More than 50 witnesses are expected to be called to testify at the civil lawsuit trial against disgraced cyclist Lance Armstrong.
The suit, which will be heard in Washington D.C, was originally filed by Floyd Landis, who also rode on the U.S Postal Service Team alongside the Texan before turning whistleblower.
Proceedings are expected to begin on May 7, although it remains possible an out-of-court settlement could be reached beforehand.
According to Cyclingnews, the witnesses have been given subpoenas by the United States District Court to provide evidence.
Former U.S Postal riders George Hincapie, Tyler Hamilton, Jonathan Vaughters, Frankie Andreu and Levi Leipheimer are reportedly among those set to appear.
They previously provided evidence to the United States Anti-Doping Agency (USADA) which ultimately led to a reasoned decision being published against Armstrong in 2012.
Armstrong eventually confessed to doping and was stripped of his seven Tour de France titles, as well as being banned for life.
In 2013, he was also stripped of a bronze medal from the men's road time trial from the Sydney 2000 Olympic Games.
USADA chief executive Travis Tygart and former World Anti-Doping Agency President Richard Pound have also been asked to appear at the case, according to Cyclingnews.
The lawsuit, started by Landis, was joined by the United States Federal Government in 2013.
They are seeking to recover sponsorship funds paid by the U.S Postal Service to the team between 1998 and 2002 under the False Claims Act.
A total of $32.3 million (£22.9 million/€26.2 million) was paid to sponsor the team, but under the act, the amount reclaimed could be trebled should they win the case.

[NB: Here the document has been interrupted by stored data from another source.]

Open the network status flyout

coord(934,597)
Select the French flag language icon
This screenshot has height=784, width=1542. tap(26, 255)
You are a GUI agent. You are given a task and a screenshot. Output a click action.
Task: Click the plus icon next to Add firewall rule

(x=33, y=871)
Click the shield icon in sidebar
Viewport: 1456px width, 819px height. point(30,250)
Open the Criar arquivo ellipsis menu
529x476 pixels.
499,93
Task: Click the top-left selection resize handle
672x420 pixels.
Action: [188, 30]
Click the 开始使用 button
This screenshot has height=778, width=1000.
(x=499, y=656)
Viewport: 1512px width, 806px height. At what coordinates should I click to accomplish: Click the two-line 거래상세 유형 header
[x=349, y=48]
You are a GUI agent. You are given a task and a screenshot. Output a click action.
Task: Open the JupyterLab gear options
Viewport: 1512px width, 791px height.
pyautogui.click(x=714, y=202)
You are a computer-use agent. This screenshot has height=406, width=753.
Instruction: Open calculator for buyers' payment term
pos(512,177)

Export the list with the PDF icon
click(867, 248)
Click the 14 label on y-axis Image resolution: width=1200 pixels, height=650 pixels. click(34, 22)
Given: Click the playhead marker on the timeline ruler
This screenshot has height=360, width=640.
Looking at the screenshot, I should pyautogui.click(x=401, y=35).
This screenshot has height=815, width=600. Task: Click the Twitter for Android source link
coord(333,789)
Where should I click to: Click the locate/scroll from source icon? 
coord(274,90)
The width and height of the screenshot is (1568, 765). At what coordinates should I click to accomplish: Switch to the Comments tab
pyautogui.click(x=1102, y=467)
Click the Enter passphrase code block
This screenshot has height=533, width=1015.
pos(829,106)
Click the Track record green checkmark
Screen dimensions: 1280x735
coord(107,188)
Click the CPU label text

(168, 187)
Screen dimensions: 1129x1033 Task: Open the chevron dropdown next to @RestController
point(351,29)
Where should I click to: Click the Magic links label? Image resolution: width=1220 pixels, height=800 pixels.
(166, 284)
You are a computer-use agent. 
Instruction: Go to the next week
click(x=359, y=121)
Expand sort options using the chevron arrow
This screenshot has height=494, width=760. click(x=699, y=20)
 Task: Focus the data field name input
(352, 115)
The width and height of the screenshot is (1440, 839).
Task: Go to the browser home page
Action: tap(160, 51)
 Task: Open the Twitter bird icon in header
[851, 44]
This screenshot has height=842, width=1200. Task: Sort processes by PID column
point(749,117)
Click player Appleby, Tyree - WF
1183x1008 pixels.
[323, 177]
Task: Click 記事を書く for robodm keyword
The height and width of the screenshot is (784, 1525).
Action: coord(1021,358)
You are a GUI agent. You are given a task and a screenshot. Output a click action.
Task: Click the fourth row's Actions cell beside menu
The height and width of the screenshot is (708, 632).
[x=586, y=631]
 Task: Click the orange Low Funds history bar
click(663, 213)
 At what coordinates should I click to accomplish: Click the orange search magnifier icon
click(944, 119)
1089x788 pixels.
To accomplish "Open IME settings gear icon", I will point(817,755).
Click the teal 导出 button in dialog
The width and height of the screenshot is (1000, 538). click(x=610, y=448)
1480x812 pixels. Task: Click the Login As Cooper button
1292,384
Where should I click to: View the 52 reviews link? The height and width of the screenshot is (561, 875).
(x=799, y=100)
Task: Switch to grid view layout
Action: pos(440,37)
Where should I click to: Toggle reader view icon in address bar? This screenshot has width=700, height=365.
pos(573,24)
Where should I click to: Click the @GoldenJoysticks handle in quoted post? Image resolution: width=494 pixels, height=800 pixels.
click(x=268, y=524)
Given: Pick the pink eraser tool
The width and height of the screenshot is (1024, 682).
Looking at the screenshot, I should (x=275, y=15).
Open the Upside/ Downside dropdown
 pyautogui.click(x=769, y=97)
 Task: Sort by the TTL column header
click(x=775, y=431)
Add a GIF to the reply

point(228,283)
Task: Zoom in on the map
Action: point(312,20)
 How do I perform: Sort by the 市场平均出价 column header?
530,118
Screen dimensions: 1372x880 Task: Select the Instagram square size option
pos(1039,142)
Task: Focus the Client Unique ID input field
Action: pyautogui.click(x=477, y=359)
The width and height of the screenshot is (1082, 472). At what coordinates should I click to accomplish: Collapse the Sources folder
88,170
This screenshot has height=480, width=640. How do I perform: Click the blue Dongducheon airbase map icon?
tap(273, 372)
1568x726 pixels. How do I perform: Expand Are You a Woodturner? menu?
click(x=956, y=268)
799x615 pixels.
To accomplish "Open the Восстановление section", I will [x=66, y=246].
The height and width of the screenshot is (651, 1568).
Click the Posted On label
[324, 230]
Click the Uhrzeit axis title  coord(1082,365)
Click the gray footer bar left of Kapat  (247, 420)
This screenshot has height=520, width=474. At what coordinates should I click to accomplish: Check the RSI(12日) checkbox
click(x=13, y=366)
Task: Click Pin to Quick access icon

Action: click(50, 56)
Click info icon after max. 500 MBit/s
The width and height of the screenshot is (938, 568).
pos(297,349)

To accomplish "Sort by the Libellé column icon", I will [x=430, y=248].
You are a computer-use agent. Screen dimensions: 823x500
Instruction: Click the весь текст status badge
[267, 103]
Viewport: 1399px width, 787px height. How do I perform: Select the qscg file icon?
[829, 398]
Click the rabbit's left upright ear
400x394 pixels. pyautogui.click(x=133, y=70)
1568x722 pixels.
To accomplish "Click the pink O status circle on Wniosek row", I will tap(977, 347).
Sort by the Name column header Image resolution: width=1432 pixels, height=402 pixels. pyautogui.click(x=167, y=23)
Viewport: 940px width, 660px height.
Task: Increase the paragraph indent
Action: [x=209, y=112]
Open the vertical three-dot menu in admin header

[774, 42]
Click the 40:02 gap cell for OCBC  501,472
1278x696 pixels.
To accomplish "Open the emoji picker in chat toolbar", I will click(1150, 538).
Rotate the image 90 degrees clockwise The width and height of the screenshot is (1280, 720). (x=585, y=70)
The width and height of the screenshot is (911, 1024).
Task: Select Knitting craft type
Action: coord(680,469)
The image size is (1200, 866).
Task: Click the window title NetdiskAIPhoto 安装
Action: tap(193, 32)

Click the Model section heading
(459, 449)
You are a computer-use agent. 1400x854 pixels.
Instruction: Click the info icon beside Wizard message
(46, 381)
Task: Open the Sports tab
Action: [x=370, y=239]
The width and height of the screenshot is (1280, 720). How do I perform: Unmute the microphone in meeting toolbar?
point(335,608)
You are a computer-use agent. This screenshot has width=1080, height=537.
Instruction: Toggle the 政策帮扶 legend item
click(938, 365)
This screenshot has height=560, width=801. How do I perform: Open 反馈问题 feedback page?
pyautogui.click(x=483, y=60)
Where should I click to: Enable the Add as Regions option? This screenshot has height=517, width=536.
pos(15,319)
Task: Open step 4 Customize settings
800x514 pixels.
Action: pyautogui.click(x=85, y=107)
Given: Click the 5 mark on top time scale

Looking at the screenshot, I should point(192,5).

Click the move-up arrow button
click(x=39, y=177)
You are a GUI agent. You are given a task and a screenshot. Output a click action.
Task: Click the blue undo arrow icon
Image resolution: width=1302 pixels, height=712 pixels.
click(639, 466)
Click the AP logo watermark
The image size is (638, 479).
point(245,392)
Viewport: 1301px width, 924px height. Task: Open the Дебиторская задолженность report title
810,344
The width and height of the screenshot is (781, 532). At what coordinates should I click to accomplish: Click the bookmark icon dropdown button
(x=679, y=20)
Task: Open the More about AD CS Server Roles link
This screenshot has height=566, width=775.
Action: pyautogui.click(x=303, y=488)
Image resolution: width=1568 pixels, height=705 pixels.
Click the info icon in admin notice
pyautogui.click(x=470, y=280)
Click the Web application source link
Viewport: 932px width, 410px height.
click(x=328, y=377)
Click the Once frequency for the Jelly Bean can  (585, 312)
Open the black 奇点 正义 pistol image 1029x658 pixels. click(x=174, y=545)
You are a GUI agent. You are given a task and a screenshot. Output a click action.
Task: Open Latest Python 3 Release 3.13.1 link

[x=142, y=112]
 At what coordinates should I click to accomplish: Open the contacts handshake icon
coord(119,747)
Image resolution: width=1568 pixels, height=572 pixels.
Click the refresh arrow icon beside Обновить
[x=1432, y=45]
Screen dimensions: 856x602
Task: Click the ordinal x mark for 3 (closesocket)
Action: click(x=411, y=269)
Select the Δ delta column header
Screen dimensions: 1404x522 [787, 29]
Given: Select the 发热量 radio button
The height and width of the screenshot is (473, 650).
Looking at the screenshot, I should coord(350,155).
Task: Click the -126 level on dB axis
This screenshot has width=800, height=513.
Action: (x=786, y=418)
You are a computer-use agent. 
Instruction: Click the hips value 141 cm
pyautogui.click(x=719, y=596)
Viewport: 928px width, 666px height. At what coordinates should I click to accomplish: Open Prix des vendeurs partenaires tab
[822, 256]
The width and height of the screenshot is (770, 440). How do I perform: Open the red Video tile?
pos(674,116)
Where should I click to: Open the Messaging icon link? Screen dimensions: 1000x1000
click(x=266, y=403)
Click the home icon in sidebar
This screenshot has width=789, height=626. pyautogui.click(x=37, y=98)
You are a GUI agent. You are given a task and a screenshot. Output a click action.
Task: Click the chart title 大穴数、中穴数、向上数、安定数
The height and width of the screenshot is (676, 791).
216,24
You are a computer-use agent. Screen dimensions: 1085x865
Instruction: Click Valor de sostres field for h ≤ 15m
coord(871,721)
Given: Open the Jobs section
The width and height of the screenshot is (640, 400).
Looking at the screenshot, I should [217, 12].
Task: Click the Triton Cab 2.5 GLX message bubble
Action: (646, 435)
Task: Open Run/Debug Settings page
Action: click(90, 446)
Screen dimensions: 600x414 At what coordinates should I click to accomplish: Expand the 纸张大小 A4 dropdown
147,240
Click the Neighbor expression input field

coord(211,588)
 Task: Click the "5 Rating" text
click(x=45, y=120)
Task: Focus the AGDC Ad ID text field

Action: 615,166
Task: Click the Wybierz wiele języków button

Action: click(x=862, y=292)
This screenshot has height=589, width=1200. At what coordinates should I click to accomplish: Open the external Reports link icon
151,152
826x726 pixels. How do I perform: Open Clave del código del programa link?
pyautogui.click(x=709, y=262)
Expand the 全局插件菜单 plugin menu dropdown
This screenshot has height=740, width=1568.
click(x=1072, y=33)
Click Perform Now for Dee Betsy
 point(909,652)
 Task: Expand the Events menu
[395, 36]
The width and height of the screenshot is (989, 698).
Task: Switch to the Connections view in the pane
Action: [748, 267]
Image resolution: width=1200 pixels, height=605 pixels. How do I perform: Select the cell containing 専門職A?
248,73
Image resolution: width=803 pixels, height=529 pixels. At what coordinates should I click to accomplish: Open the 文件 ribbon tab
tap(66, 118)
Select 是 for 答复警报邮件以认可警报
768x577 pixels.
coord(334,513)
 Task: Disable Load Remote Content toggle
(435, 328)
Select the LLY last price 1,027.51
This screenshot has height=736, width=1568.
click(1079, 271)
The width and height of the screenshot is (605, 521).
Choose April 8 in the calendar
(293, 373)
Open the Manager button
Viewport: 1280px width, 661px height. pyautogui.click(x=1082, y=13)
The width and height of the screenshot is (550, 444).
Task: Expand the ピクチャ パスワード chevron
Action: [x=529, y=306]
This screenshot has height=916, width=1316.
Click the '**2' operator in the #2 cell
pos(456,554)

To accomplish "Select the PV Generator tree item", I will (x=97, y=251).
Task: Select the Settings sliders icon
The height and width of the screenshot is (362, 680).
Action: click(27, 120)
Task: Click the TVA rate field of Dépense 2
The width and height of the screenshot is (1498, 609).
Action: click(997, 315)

It has been previously suggested that the case could cost Armstrong nearly $100 million (£71 million/€81million), should he lose.
The Government argue Armstrong was in breach of the team's sponsorship contract, due to the fact he doped and then concealed it with false statements.
Armstrong's legal team have claimed the U.S Postal Service suffered no damages, asserting that they received far more in value from the sponsorship than the amount they paid to the team.
Should the Government proceed to win the case, Landis, who was himself stripped of his 2006 Tour de France title after a positive test, could collect up to 25 per cent after he filed the initial lawsuit.
The False Claims Act allowed him, as a whistleblower, to pursue fraud cases on behalf of the Government and then collect a share of any award.
A request to have the case dismissed by Armstrong was turned down in February 2017, with proceedings initially set to begin in November.
The case was then pushed back to May due to a scheduling conflict for one of Armstrong's lawyers.
Armstrong had been due to attend this year's Tour of Flanders on Sunday (April 1) after being invited as a guest of honour by their Business Academy.
The American has now pulled out of an appearance at the International Cycling Union WorldTour race, with Belgium national football team manager Roberto Martinez stepping in as a replacement.
"I was very much looking forward to being in Belgium for this year's Tour of Flanders, and regret that a private family matter has prevented me from being there with you all to enjoy what will no doubt be an exciting day of racing," Armstrong wrote on Facebook.
"As I'm sure many of you can relate, my family comes first, and I unexpectedly need to be close to home at this time.
"I'll be following all the action from Texas, and there in spirit as a long-time fan of this historic, always action-packed race.
"I'd like to convey my thanks to Wouter Vandenhaute for inviting me to be here to celebrate another year of this true cycling Monument and Roberto Martinez for stepping in when I'm regrettably not able to be there with you.
"I look forward to returning to Flanders in the future and celebrating this special tradition, one of the greatest in all of sport, beside all of you."